**Study material:**
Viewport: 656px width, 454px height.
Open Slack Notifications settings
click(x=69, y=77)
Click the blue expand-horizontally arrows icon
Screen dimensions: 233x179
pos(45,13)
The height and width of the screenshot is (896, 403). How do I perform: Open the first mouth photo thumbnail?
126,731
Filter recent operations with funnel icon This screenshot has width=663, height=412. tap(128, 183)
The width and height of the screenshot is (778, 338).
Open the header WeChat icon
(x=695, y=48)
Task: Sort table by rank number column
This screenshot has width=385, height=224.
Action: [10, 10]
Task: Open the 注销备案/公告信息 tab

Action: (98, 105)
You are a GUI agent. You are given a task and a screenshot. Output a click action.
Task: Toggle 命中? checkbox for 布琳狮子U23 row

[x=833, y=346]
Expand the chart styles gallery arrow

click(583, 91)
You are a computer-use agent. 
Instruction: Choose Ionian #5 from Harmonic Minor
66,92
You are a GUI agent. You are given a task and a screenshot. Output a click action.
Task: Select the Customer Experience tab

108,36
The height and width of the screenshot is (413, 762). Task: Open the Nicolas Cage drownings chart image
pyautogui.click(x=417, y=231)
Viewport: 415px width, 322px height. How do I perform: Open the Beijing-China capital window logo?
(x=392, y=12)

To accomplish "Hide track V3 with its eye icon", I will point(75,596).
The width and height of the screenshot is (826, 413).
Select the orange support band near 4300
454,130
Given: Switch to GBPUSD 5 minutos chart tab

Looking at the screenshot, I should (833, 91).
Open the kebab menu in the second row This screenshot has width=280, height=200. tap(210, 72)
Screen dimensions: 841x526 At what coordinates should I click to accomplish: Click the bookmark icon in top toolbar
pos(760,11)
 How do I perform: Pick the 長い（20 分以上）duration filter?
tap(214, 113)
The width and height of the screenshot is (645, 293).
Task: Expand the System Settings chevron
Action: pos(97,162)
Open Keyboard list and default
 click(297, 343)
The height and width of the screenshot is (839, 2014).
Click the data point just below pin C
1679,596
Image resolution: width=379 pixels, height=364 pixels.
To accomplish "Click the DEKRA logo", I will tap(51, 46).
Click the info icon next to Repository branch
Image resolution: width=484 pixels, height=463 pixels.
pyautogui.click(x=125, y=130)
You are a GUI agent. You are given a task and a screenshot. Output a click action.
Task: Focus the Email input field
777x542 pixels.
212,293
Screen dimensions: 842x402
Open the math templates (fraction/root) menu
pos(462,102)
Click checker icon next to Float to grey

**Exercise directions:**
Your task is to find every line above containing the word "with" and copy it.

**Task output:**
Filter recent operations with funnel icon This screenshot has width=663, height=412. tap(128, 183)
To accomplish "Hide track V3 with its eye icon", I will point(75,596).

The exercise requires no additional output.